As major tech companies step up efforts to curb extremist content on their platforms, far-right white extremists continue to find ways to spread violent messages and attract sympathizers on the internet.
Experts warn that far-right extremists in the West are turning to fringe sites such as Gab, BitChute, 4chan, 8chan and others to propagate their conspiracies.
While significant progress has been made to remove extremist content on Facebook, Twitter and YouTube, a large chunk of white extremist content on fringe platforms could go unnoticed.
“White supremacists are typically early adopters of technology. They go and hang out in places where there aren’t strong rules — places they’re more likely to get a foothold,” Keegan Hankes, interim research director at the Southern Poverty Law Center, told VOA.
In September, the U.S. Department of Homeland Security released its framework for countering terrorism and targeted violence, which states that online space appears essential to the recent growth of white supremacists, in particular.
“Celebration of violence and conspiracy theories about the ‘ethnic replacement’ of whites as the majority ethnicity in various Western countries are prominent in their online circles,” the department said.
As companies adopt stricter regulations and extremists are banned, “we see a lot of these individuals moving towards smaller, more secretive, and harder-to-detect platforms,” Hankes told VOA. “Those places tend to be more extreme.”
The far-right, anti-Islamic British group Britain First was banned from Facebook in March 2018, but it migrated its videos to BitChute, a less-regulated, YouTube-like platform.
The group also moved its social media presence to Gab and Telegram, as other white extremist organizations have done.
Shortly after a gunman opened fire on a synagogue in the German city of Halle in October, a video of the shooting circulated among nearly 10 white supremacist Telegram channels to tens of thousands of users, many of whom hailed the shooter as a “hero” and a “saint,” according to NBC News.
The suspect reportedly livestreamed the assault on the gaming platform Twitch before the site removed it.
Some observers charge that by posting videos of mass shootings online and glorifying perpetrators, extremist groups hope to drag more vulnerable people into their ranks.
“We are witnessing the internationalization of the white supremacist movement,” the Anti-Defamation League found in a recent report. “European and American adherents are learning from each other, supporting each other and reaching new audiences. They feel empowered and emboldened because they perceive that they are influencing the political climate and reaching disaffected whites.”
Role of major outlets
Some social media platforms alleged they have narrowed content that advocates hate speech, while also stressing that everybody deserves a voice.

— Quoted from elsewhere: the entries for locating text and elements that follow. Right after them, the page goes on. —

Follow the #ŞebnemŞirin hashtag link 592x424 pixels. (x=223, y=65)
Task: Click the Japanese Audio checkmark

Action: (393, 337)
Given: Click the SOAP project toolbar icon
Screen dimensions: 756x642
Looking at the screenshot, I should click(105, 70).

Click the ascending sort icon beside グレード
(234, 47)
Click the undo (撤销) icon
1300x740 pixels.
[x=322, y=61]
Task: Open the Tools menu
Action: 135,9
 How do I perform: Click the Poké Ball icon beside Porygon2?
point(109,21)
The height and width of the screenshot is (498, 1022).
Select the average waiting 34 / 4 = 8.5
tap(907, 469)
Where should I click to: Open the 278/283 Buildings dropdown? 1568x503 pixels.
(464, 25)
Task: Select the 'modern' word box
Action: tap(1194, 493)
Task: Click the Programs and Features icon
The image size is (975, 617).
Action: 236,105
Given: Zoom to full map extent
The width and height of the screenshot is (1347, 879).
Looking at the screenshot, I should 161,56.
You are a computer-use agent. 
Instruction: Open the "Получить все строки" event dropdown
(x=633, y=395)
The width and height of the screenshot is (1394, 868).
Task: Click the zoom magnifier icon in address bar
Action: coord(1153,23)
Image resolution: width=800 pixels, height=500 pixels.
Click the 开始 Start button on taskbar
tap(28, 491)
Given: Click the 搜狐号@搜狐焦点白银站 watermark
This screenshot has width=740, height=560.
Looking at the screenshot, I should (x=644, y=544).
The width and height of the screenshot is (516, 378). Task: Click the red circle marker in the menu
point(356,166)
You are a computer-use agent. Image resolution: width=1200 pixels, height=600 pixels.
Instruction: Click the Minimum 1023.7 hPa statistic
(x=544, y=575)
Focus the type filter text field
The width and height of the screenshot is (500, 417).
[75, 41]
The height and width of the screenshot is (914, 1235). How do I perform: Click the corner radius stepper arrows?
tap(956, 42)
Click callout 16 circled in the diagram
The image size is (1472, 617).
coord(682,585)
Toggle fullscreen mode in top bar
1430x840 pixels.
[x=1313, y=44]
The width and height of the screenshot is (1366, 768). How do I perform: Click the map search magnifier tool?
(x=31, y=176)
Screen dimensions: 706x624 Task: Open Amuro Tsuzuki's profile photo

In a speech given last week at Georgetown University, Facebook CEO Mark Zuckerberg said, “More people being able to share their perspectives has always been necessary to build a more inclusive society.”
In September, Facebook said it banned more than 200 white supremacist organizations from its platform. Other major tech companies, including Twitter and YouTube, say they have achieved similar success through enforcing a set of standards for policing content.
Some monitor organizations say hate groups are still able to use these platforms, as many of the measures taken to counter them are not properly enforced.
Change the Terms, a coalition working to stop hate online, states on its website that “major tech companies have repeatedly failed to adequately address the problems that their own platforms are creating.”
In a petition on its site directed at Twitter CEO Jack Dorsey, the organization states “Twitter has done very little to stop white supremacists from organizing, fundraising, recruiting and normalizing attacks on women and people of color on its platform.”
Twitter said in a blog post in May that it, along with a few other tech giants, are committed to “working collaboratively across industry to attack the root causes of extremism and hate online.”
Restricting extremists online
When it comes to imposing regulations on both mainstream social media and fringe websites, experts have differing views.
Maura Conway, professor of international security at Dublin City University, told VOA the key point that should be taken into consideration when regulating is not the size of the site, but “the nature of the material being circulated, and the nature of the interactions taking place on the sites, and whether these are of a violent extremist or even terrorist nature or not.”
Alina Polyakova, a fellow at Brookings Institution and founding director of the Project on Global Democracy and Emerging Technology, says regulating content control is a “dead end” because of First Amendment protections, and that looking into the distribution channels, not the content itself, is essential.
“They (algorithms) help to promote extremist messages online. … When we know how the content is distributed, then we can regulate it,” she said at a recent event hosted by Public Knowledge, a nonprofit organization advocating freedom of expression and open internet, last week.
Josh Lipowsky, a senior researcher with the New York-based Counter Extremism Project, told VOA that more pressure is also needed on fringe sites to make sure they meet their responsibility of thwarting supremacist propaganda on their platforms.
Lipowsky said “restricting this type of rhetoric is not limiting freedom of speech under the First Amendment. We are talking about private businesses that provide services. They are well within their rights to set limits on how their services are used to avoid abuse of their platforms.”
He continued, “Sites like Gab pride themselves on being open forums that guarantee free expression. But they do not and cannot exist in a vacuum. They still need the web service companies to operate, and that is where pressure can be applied.”
He added that governments should step in to address these issues to “ensure across-the-board compliance in the interest of public safety and security.”